Always read every line of generated code before committing. This is not optional. The agent's code is a draft, not a finished product. Treat it exactly like a pull request from a colleague: review it critically.
What to check:
- Correctness: does it actually do what you asked? Agents often solve a subtly different problem than the one you intended.
- Edge cases: does it handle empty inputs, None values, negative numbers, very large inputs? Agents frequently omit edge case handling.
- Hallucinated APIs: the agent may call functions or use parameters that do not exist, especially for newer or less common libraries. Verify that every API call is real.
- Over-engineering: agents tend to produce more code than necessary. A 50-line solution to a 10-line problem adds complexity without benefit. Simplify ruthlessly.
- Security: hardcoded secrets, unsanitised user input, insecure defaults. The agent does not think adversarially.
- Style consistency: does the generated code match your project's conventions (naming, patterns, error handling)?

How to Write Good Prompts¶

The quality of the agent's output is directly proportional to the quality of your instruction. Vague prompts get vague code.
Bad: "write a data loader"
Good: "write a PyTorch DataLoader for a CSV file with columns 'text' and 'label'. Tokenise the text using the HuggingFace tokeniser 'bert-base-uncased' with max_length=512. Return input_ids, attention_mask, and label as tensors. Handle the case where the CSV has missing values in the label column by skipping those rows."
Provide context: tell the agent about your project structure, existing code, constraints, and conventions. The more context, the better the output.
Specify constraints: "use only the standard library," "must work with Python 3.10," "do not use global variables," "follow the existing pattern in src/models/transformer.py."
Ask for explanations: "implement X and explain the key design decisions." This forces the agent to articulate its reasoning, making it easier for you to spot flawed assumptions.

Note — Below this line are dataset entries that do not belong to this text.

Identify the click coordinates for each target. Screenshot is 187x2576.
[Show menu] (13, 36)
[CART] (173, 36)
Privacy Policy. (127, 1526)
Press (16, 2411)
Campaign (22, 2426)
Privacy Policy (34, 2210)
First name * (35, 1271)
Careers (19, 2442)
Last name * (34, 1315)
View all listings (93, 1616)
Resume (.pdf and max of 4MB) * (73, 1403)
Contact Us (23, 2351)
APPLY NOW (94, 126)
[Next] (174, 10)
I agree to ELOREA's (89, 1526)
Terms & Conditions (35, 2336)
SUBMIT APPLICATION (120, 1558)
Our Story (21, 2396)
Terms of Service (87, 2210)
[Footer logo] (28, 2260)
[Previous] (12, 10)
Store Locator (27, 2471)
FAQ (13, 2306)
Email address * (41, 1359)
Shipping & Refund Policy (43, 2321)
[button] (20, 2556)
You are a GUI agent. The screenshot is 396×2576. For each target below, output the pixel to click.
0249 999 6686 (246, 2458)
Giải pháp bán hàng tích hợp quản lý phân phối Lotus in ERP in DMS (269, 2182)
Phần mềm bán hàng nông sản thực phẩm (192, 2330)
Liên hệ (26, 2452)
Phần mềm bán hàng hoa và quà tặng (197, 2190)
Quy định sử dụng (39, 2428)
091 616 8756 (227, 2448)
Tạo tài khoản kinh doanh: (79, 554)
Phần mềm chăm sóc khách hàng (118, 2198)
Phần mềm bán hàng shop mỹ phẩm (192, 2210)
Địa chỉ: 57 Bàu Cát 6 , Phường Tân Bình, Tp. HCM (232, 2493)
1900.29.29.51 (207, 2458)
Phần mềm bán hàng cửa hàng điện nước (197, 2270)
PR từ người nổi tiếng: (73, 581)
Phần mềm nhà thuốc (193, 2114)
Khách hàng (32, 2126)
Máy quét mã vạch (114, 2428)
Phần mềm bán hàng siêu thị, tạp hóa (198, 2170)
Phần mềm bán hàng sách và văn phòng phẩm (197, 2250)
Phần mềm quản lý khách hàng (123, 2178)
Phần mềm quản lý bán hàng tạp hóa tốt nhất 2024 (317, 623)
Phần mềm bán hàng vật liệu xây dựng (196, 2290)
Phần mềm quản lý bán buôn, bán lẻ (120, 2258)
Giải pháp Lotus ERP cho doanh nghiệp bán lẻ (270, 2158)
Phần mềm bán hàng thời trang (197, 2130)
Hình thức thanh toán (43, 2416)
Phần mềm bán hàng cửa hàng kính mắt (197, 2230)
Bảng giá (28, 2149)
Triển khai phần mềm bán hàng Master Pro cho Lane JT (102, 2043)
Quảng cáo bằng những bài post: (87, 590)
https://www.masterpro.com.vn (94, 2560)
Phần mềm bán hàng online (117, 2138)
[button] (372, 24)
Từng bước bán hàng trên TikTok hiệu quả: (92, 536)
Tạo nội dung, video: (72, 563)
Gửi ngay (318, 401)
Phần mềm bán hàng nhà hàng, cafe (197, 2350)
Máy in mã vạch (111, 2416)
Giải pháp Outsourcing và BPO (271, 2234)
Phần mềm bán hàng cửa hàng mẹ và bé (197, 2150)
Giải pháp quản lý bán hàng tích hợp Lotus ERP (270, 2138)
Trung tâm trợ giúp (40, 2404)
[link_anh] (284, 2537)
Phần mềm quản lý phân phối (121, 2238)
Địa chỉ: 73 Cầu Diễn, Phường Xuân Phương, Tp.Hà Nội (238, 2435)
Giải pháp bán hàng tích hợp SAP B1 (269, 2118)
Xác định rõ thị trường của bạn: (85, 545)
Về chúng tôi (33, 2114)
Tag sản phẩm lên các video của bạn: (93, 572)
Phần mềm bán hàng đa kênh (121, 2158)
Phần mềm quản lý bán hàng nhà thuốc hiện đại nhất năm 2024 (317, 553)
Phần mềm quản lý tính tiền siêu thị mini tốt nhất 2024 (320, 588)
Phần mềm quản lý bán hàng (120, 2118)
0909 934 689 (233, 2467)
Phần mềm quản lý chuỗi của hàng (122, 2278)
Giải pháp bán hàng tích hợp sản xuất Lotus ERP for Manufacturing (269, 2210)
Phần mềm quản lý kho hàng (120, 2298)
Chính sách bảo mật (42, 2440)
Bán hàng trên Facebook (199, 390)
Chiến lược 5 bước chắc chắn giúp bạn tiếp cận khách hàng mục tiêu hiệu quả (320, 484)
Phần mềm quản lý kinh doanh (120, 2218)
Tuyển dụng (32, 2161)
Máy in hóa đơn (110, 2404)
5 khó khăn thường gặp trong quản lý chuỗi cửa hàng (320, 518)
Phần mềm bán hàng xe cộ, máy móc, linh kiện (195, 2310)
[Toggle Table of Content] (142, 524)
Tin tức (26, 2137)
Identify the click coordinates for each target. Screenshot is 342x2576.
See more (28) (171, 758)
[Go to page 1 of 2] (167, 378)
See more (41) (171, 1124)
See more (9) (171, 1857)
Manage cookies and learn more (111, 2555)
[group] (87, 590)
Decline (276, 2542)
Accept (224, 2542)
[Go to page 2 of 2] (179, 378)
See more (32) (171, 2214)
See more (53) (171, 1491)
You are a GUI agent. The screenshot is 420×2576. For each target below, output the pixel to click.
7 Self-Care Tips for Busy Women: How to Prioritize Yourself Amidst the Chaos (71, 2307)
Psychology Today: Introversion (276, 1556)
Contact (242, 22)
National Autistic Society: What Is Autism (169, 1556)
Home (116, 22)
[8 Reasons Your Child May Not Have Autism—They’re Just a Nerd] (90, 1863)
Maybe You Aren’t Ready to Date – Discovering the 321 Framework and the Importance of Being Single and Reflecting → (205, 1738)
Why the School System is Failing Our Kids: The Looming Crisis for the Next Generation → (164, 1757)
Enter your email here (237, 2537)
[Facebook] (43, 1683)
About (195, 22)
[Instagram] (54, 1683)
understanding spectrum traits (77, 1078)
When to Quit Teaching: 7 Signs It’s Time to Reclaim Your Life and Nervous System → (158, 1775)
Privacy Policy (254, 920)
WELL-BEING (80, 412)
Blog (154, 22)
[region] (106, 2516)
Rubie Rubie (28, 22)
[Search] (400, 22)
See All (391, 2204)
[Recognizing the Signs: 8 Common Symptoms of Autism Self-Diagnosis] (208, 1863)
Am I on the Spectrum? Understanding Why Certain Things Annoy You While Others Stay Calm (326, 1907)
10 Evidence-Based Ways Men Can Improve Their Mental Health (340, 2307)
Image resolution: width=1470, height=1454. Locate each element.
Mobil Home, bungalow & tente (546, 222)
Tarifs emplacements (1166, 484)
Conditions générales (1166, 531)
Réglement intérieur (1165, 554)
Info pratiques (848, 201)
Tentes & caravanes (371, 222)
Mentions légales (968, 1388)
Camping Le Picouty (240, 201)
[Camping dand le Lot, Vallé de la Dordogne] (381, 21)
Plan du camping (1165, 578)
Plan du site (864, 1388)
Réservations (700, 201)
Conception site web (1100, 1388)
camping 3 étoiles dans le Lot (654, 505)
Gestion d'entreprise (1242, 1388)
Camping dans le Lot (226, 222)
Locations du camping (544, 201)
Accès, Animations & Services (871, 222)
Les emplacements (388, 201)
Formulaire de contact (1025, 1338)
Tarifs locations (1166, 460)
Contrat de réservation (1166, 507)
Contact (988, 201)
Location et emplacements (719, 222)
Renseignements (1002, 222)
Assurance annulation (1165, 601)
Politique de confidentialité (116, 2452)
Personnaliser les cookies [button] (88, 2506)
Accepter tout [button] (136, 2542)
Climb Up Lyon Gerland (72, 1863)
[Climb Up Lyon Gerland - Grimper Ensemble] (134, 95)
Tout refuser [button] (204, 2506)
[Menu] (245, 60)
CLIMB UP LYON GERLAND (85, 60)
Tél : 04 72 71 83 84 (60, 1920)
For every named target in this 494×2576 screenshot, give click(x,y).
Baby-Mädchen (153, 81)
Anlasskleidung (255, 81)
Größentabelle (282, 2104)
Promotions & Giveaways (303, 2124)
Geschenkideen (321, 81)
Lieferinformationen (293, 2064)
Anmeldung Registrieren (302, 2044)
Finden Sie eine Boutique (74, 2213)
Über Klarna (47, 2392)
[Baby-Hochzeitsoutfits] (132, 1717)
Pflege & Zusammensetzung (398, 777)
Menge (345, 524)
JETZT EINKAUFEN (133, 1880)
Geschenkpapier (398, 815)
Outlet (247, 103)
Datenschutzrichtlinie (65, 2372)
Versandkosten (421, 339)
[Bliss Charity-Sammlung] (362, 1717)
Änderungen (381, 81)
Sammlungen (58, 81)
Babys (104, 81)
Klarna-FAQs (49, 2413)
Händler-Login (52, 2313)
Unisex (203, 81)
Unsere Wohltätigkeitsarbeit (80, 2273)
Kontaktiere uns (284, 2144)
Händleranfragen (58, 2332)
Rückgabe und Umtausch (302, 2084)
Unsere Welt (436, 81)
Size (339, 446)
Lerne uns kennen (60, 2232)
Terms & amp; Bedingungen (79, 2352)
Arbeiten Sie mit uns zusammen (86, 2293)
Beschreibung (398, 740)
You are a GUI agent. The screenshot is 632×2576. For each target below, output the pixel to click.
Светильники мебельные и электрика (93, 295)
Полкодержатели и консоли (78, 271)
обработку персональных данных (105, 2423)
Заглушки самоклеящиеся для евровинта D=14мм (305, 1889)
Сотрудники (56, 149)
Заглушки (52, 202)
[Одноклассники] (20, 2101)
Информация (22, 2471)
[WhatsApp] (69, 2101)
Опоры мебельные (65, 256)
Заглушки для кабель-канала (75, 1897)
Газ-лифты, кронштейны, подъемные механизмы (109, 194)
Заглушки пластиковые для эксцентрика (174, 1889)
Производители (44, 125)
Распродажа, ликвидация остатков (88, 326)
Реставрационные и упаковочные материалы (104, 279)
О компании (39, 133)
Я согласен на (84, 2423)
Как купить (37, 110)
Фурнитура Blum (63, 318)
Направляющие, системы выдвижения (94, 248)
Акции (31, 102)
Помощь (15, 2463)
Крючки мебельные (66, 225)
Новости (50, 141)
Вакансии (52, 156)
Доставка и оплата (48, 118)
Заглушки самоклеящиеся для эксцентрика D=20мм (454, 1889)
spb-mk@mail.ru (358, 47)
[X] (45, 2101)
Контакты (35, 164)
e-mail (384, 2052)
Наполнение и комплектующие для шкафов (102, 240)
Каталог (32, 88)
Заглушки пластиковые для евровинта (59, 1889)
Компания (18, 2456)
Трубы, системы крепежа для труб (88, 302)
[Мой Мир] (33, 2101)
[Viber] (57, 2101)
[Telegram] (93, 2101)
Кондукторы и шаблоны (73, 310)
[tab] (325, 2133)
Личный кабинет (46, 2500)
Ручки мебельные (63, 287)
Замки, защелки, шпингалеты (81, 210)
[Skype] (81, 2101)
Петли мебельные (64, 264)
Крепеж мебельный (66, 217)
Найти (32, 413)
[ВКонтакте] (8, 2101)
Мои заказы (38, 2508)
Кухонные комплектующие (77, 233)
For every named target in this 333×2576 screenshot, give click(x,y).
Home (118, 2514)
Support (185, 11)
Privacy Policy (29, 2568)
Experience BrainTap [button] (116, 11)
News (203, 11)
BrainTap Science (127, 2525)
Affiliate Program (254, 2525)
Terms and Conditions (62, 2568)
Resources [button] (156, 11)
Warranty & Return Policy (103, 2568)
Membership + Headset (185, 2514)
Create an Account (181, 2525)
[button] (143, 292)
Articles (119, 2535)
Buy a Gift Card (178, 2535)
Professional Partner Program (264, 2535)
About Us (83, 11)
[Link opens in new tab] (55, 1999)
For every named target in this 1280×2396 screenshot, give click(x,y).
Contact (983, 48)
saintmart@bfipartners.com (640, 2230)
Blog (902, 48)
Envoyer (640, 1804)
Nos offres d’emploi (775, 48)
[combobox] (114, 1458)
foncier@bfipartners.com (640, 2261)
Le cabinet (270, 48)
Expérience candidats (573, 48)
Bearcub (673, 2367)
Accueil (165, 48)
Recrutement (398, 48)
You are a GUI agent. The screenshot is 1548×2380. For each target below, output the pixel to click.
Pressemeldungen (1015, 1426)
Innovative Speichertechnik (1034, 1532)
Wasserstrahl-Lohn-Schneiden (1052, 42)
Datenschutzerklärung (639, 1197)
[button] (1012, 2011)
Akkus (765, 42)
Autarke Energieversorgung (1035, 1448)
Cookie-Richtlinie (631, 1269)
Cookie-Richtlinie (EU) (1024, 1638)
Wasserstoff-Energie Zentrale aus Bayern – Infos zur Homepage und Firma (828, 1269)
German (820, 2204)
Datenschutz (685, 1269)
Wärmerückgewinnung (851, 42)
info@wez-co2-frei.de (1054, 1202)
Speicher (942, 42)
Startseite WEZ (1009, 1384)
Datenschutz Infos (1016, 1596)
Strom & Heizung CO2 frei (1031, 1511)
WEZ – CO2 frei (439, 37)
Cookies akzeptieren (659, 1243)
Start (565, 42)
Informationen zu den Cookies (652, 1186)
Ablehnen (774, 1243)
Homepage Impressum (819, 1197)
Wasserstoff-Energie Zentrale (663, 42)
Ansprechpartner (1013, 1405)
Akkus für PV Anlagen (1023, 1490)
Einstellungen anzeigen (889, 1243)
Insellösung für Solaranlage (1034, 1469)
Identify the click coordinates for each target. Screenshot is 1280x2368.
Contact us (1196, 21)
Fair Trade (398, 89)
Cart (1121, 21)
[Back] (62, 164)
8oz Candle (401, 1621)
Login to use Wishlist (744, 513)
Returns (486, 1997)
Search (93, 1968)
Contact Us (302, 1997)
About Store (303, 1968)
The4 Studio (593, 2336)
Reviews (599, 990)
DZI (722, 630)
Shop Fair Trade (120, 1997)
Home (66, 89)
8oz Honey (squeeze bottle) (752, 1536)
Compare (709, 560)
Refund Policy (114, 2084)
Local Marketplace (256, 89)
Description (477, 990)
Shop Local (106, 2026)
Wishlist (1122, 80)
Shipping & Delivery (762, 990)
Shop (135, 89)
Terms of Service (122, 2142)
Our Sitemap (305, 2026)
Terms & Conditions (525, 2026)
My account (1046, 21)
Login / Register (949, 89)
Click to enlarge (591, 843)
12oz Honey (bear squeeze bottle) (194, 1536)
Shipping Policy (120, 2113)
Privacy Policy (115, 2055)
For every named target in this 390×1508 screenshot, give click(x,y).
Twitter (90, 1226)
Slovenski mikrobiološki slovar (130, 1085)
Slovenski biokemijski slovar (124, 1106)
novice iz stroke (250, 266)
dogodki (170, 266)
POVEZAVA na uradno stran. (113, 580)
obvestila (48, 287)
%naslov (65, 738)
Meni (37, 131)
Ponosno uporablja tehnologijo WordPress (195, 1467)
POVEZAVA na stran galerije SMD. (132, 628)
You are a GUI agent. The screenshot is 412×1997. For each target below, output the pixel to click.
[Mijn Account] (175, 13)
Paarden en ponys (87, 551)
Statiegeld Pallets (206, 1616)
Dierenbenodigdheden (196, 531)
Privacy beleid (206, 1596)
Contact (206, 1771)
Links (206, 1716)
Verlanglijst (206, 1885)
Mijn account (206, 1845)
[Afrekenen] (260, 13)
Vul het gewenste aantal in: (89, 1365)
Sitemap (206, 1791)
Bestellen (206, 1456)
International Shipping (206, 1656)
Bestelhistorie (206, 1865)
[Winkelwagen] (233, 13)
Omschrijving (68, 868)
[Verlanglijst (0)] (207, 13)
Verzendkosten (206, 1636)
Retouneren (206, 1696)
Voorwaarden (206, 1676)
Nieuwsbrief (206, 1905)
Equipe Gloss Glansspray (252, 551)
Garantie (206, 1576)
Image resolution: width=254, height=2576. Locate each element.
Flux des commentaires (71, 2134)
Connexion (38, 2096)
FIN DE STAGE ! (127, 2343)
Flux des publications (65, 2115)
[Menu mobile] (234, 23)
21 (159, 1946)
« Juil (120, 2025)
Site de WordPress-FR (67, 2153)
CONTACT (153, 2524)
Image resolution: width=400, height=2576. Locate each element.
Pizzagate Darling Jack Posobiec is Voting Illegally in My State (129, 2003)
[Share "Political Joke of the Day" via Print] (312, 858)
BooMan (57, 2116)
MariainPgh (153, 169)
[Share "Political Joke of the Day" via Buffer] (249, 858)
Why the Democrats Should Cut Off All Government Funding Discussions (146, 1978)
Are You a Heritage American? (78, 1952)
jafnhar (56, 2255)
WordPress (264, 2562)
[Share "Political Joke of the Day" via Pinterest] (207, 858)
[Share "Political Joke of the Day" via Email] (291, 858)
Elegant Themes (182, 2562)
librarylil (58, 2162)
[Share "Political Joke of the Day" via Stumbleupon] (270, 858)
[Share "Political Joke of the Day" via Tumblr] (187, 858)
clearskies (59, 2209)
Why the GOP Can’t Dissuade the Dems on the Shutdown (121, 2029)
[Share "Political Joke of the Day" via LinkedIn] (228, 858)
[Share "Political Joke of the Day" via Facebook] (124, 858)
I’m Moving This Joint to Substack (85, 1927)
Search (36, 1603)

Using Quality Gates to Catch Agent Mistakes¶

Your existing quality infrastructure (file 04) catches agent errors just as well as human errors:
- Type checking (mypy): catches hallucinated API signatures and type mismatches.
- Linting (ruff): catches unused imports, undefined variables, and style violations.
- Tests (pytest): if the agent's code passes your test suite, it is more likely correct. If you do not have tests, write them before asking the agent to implement the feature (test-driven development works especially well with agents).
- CI pipeline: runs all of the above automatically on every commit.
The combination of "agent writes code" + "quality gates verify it" is more productive than either alone. The agent is fast but sloppy; the gates are thorough but do not write code. Together, you get speed and correctness.

The Productivity Trap¶

The biggest risk of coding agents is the illusion of productivity. You can generate 500 lines of code in 10 minutes. But if you spend 2 hours debugging those 500 lines because you did not understand them, you were slower than writing 200 lines yourself in 30 minutes.
True productivity with agents comes from:
1. Staying in control: you decide the architecture, the agent fills in the implementation.
2. Understanding what is generated: if you cannot explain it, rewrite it or ask the agent to simplify.
3. Investing in quality gates: tests, types, and linting amortise their cost across every agent interaction.
4. Using the agent for your weaknesses: if you are great at algorithms but slow at writing tests, let the agent write tests. If you are fast at UI code but unfamiliar with database queries, let the agent draft the SQL. Play to your strengths, delegate your gaps.
The engineers who get the most out of coding agents are the ones who already know how to code well. The agent amplifies your existing skill; it does not replace it. Understanding data structures, algorithms, system design, and software engineering (this entire chapter) is what lets you direct the agent effectively and evaluate its output critically.